O número de casos confirmados no surto de meningite B em Kent desceu para 29 após uma reclassificação laboratorial, segundo as autoridades de saúde do Reino Unido.
O número de casos do surto de meningite em Kent, no Reino Unido, desceu para 29, face aos 34 casos comunicados no sábado, segundo a atualização mais recente da Agência de Segurança de Saúde do Reino Unido (UKHSA).
O número de mortes confirmadas mantém-se em duas: um estudante de 21 anos da Universidade de Kent e um aluno do ensino secundário de Faversham, nas proximidades.
"Alguns casos inicialmente classificados como confirmados foram reclassificados após novos resultados laboratoriais e investigação clínica", indicou a agência no domingo.
À medida que forem concluídas novas análises laboratoriais, a UKHSA espera que mais casos classificados como prováveis sejam reclassificados nos próximos dias.
"Continuamos vigilantes quanto a novos casos e a trabalhar em estreita articulação com o NHS England (Serviço Nacional de Saúde de Inglaterra) e com as autoridades locais de todo o país, para garantir que qualquer novo caso identificado tenha resposta tão rápida quanto possível", afirmou Sherine Thomas, consultora em doenças infeciosas na UKHSA.
O surto foi associado a uma discoteca local em Canterbury, no sudeste de Inglaterra, onde se suspeita que um trabalhador tenha meningite B.
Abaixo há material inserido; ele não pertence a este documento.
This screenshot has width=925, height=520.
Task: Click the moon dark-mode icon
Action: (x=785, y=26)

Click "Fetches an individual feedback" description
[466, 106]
Os responsáveis da universidade têm distribuído máscaras e antibióticos. O governo anunciou também que os estudantes passarão a ter acesso à vacina contra a meningite B.
Embora a vacinação ofereça a melhor proteção a longo prazo para as pessoas afetadas por este surto, a toma de antibióticos preventivos é a medida imediata mais importante, recomenda a agência de saúde.
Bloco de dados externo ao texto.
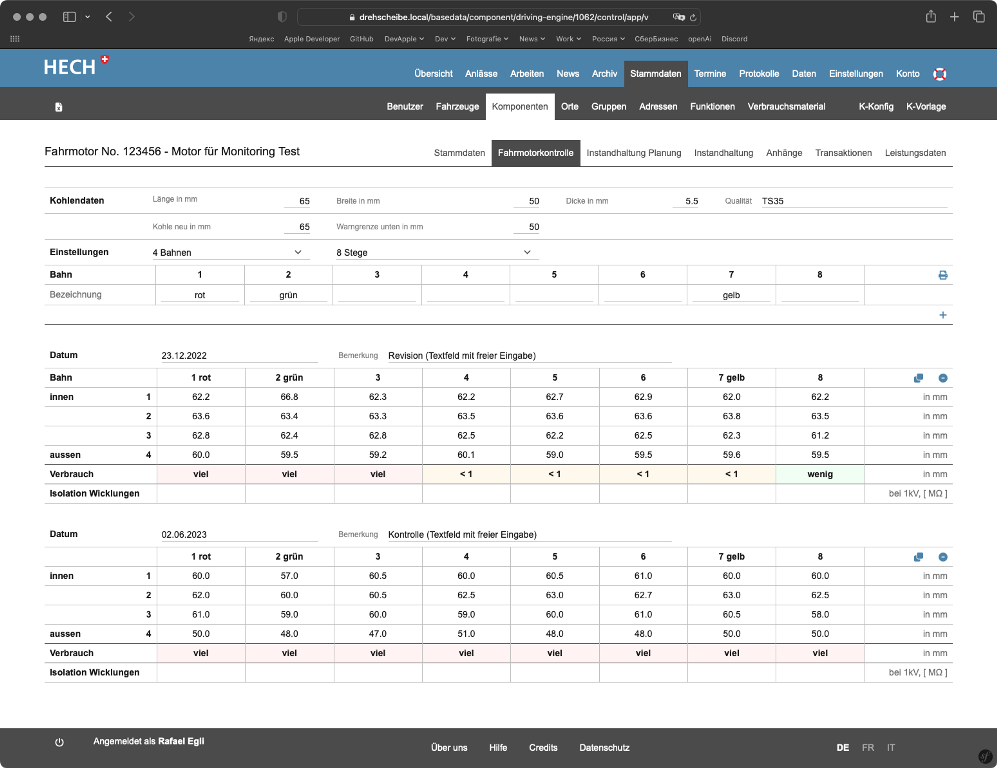Delete the 02.06.2023 entry via minus icon
Image resolution: width=997 pixels, height=768 pixels.
tap(942, 557)
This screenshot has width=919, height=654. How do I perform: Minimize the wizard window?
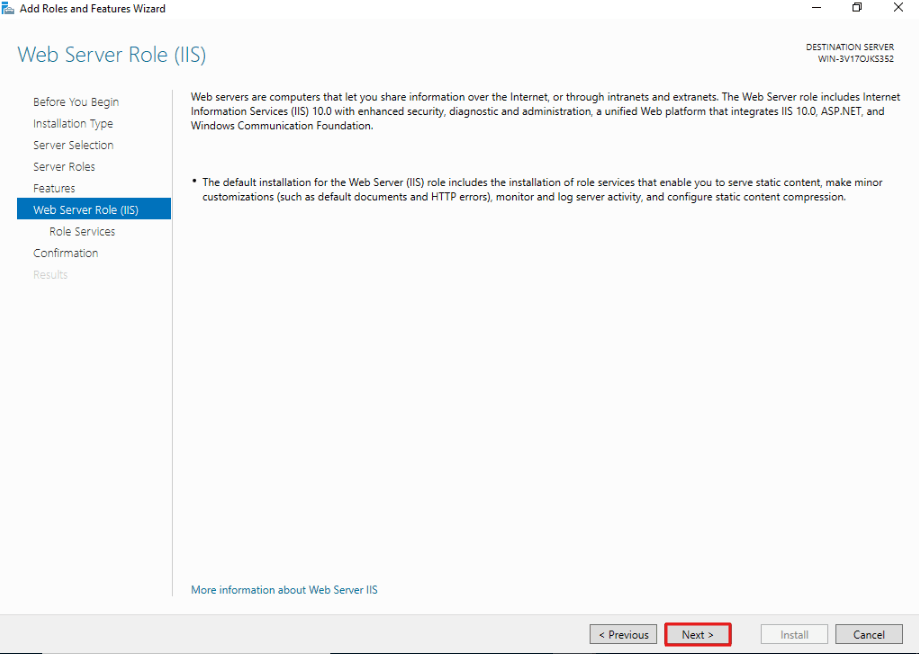click(816, 8)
Os estudantes elegíveis da Universidade de Kent que já regressaram a casa podem agora receber tanto a vacinação como antibióticos preventivos através do seu médico de família.
"É encorajador ver tantos jovens elegíveis a procurarem antibióticos e vacinação, e queremos agradecer a todos os envolvidos neste esforço até agora", afirmou Thomas.
Acrescentou que, embora o risco para a população em geral continue baixo, é ainda assim importante que as pessoas reconheçam os sintomas da doença meningocócica invasiva e procurem cuidados médicos imediatos se elas próprias, ou alguém que conheçam, desenvolverem esses sintomas.
A meningite é uma infeção que inflama as membranas que envolvem o cérebro e a medula espinal, conhecidas como meninges.
O surto recente deve-se à meningite B, uma estirpe bacteriana da doença que tende a ser mais grave do que as formas virais. A meningite pode transmitir-se por contacto próximo, como tosse, beijos ou partilha de utensílios.
A vacinação de rotina contra a meningite B para bebés e crianças pequenas no Reino Unido foi introduzida em 2015. As crianças recebem agora a vacina nas consultas das 8 semanas, 12 semanas e 1 ano de idade.
As crianças nascidas antes de 1 de maio de 2015 não têm direito à vacina MenB, salvo se pertencerem a um grupo de risco clínico.
O Centro Europeu de Prevenção e Controlo das Doenças (ECDC) avaliou o risco para a população em geral na União Europeia e no Espaço Económico Europeu (UE/EEE) como muito baixo, devido à probabilidade muito reduzida de exposição e infeção.